* [GEGEBENER TEXTAUSZUG]
=======

Um kurz vor vier stellt die erste Frau einen GO-Antrag. Sie will, dass die
Sitzung für eine Viertelstunde unterbrochen wird. „Die Demonstration ist
da, wir sollten alle auf den Balkon gehen und die Nationalhymne singen“,
fordert sie. Der Antrag wird abgelehnt. Manche gehen trotzdem hinaus und
singen, dann rufen sie „Nazis raus“ rüber zu den Antifas.

=======

Zeigedaten für Seiten und Bildschirme:
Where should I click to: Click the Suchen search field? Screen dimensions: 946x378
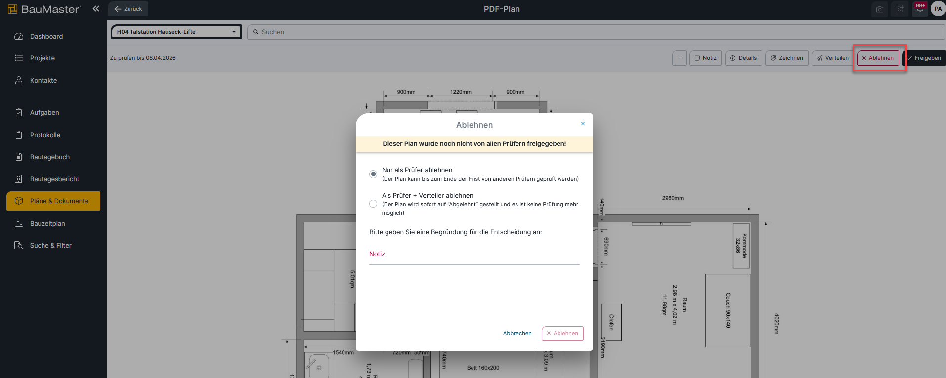point(593,32)
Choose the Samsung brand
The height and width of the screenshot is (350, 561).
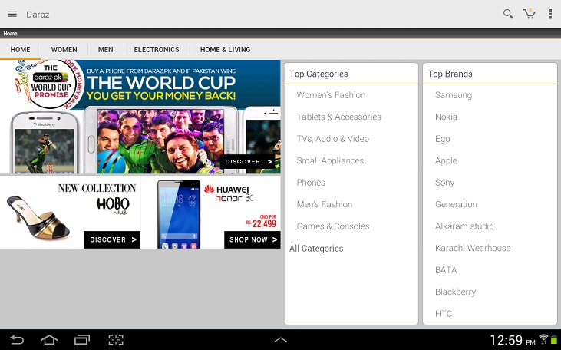coord(454,95)
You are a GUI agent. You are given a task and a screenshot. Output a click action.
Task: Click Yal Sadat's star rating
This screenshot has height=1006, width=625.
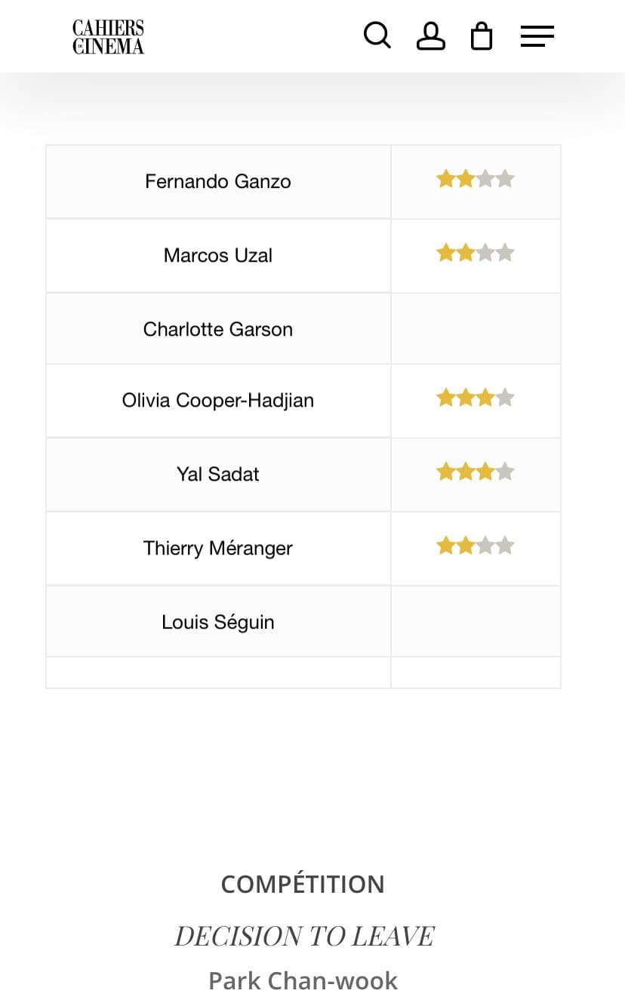(x=476, y=472)
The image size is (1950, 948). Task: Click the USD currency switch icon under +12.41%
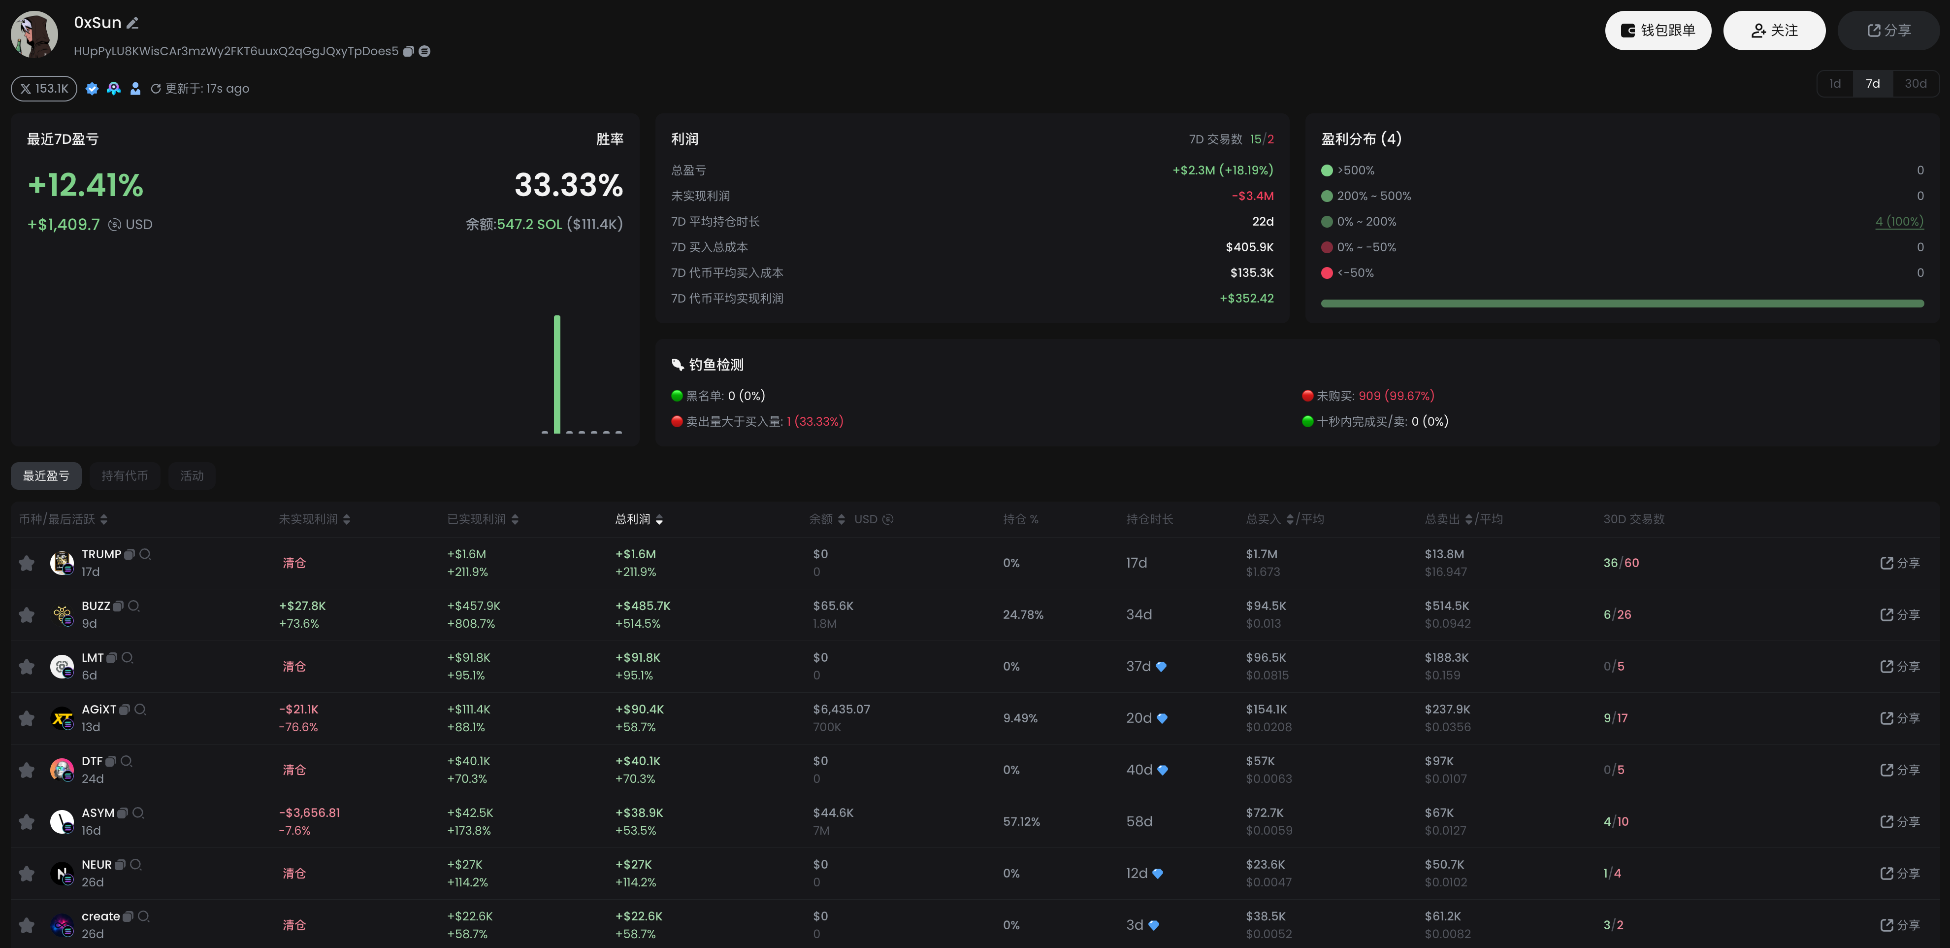[x=114, y=225]
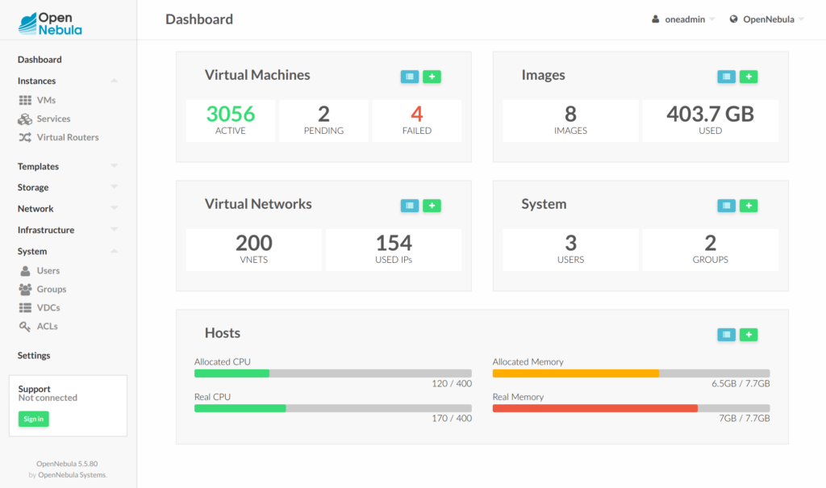Expand the Templates sidebar section

[114, 166]
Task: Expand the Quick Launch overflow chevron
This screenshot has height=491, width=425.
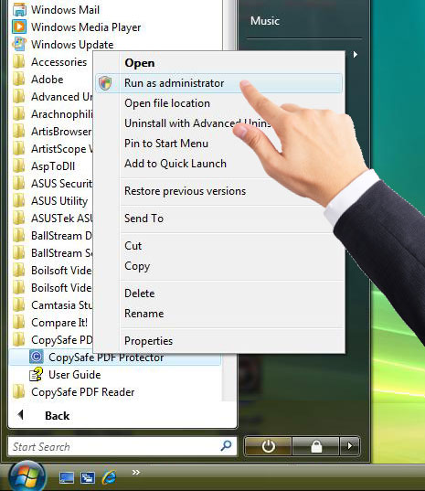Action: pyautogui.click(x=135, y=472)
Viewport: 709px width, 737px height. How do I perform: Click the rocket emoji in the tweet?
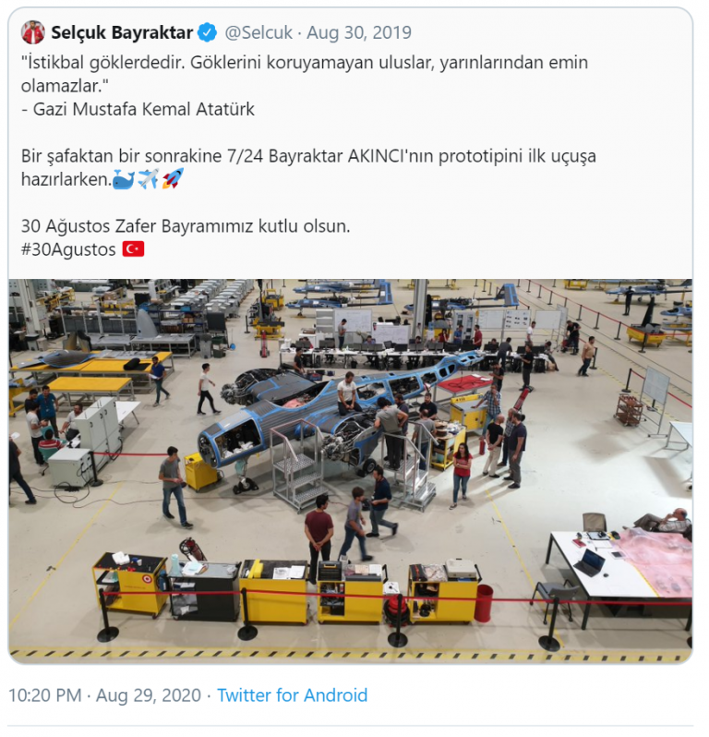click(x=173, y=179)
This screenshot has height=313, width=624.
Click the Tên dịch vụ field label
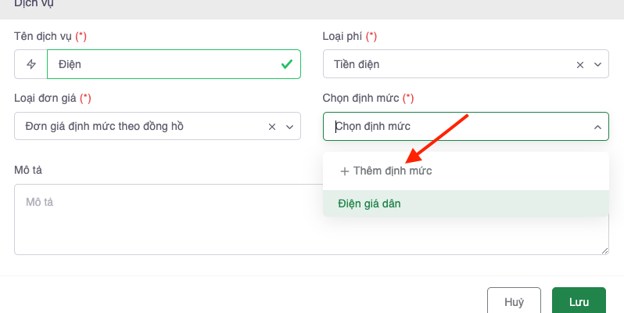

=======

* [IHR ZIEL]
Was sagt der Textauszug oben zu diesen Fragen?
(a) Um wie viel Uhr stellt die erste Frau einen GO-Antrag?
(b) Für wie lange soll die Sitzung laut ihrem Antrag unterbrochen werden?
(c) Was rufen einige nach dem Singen zu den Antifas hinüber?

* [LÖSUNG DER AUFGABE]
(a) Um kurz vor vier.
(b) Für eine Viertelstunde.
(c) „Nazis raus“.